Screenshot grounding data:

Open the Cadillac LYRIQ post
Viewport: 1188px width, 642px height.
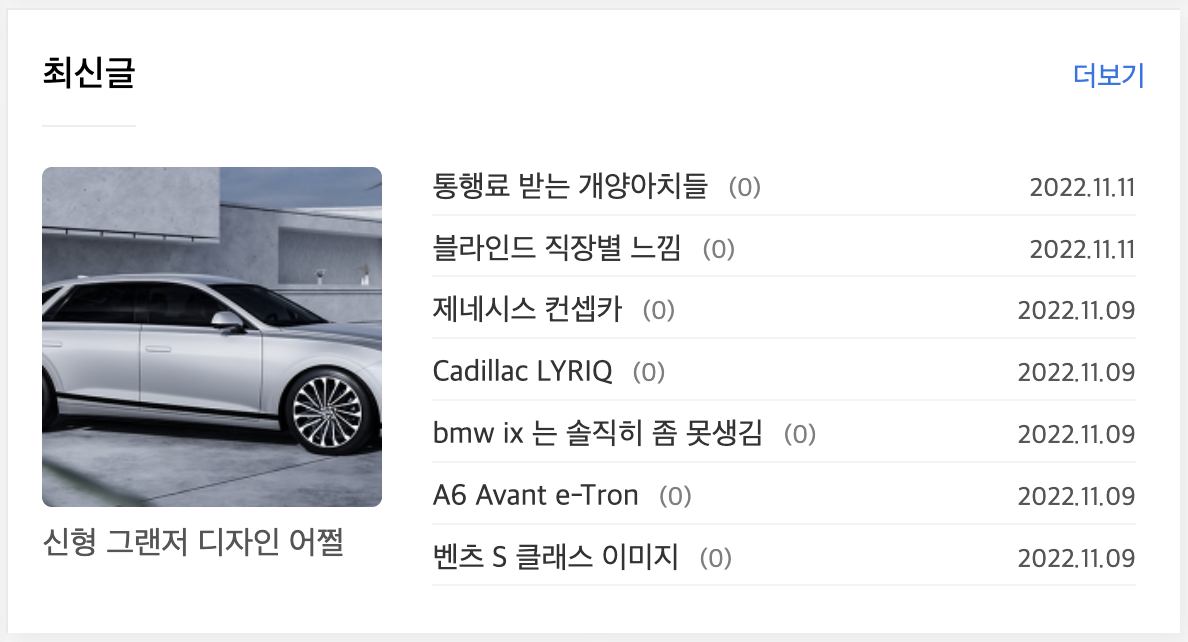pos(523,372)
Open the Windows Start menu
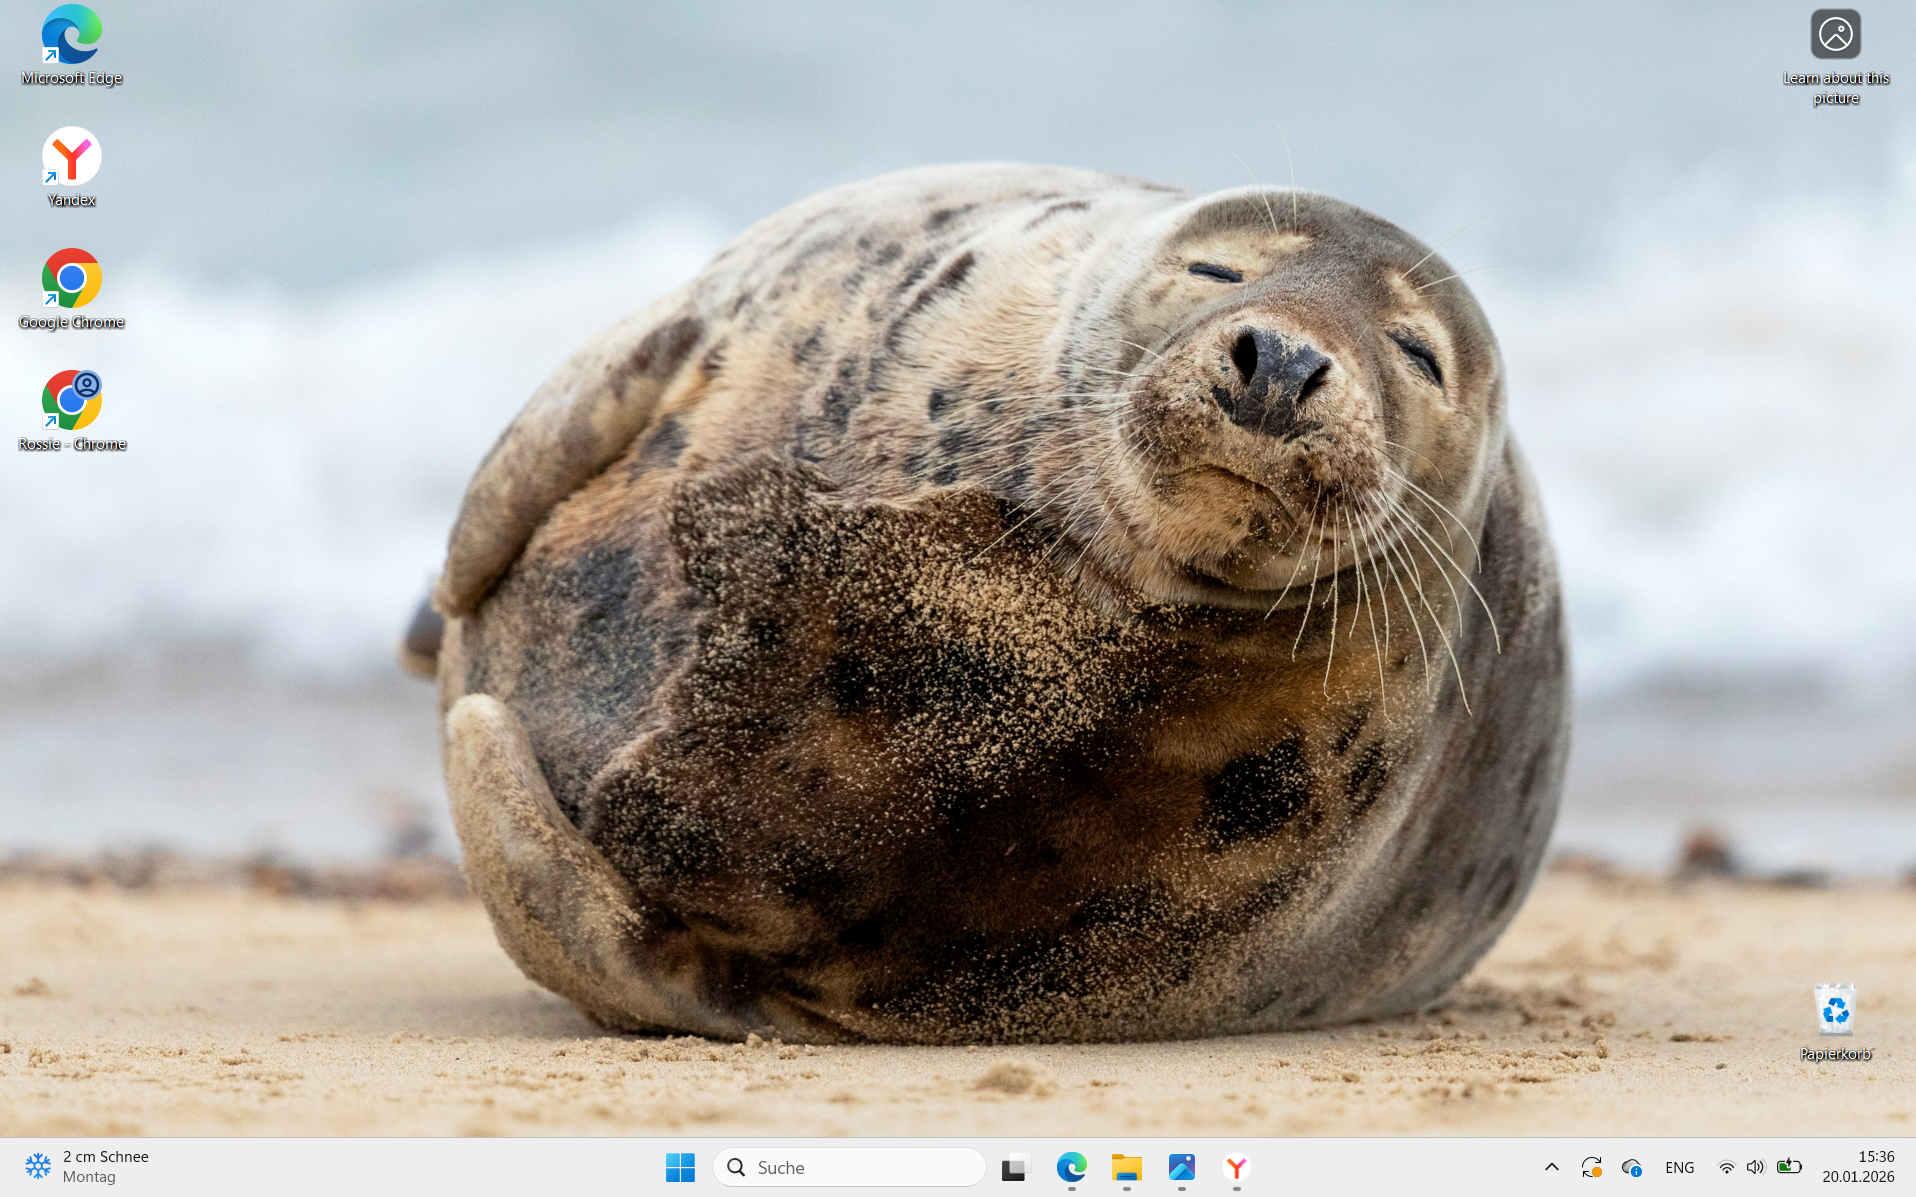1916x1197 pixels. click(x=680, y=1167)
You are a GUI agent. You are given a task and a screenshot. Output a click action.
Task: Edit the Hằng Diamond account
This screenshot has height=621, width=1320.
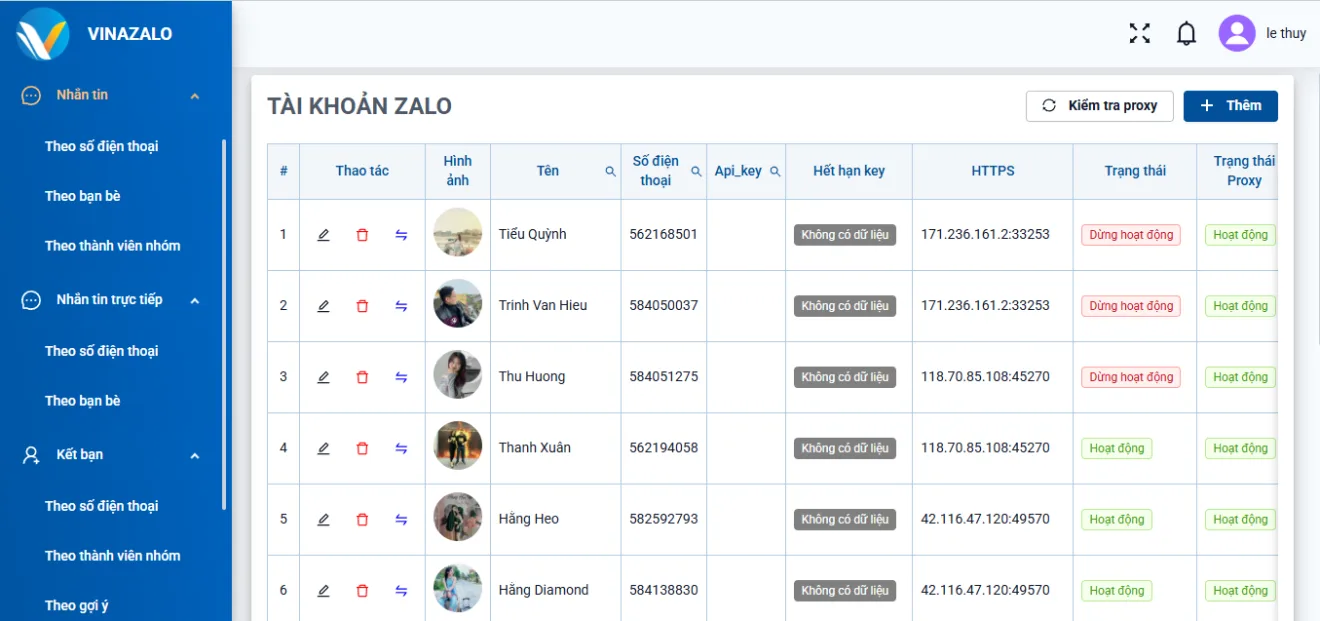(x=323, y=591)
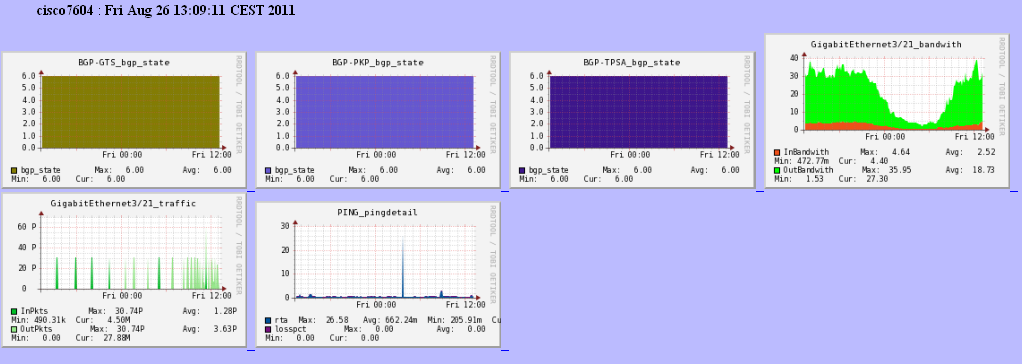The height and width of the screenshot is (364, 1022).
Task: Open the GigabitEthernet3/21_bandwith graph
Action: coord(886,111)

What to work on: Give the data again exactly as written, with all pictures left out.

The answer:
Open the Cadillac LYRIQ post
Viewport: 1188px width, 642px height.
pos(523,372)
Open the Windows Start menu
1916x1197 pixels. click(x=680, y=1167)
You are a GUI agent. You are given a task and a screenshot. Output a click action.
Task: Edit the Hằng Diamond account
This screenshot has height=621, width=1320.
(x=323, y=591)
The height and width of the screenshot is (364, 1022).
Task: Open the GigabitEthernet3/21_bandwith graph
Action: coord(886,111)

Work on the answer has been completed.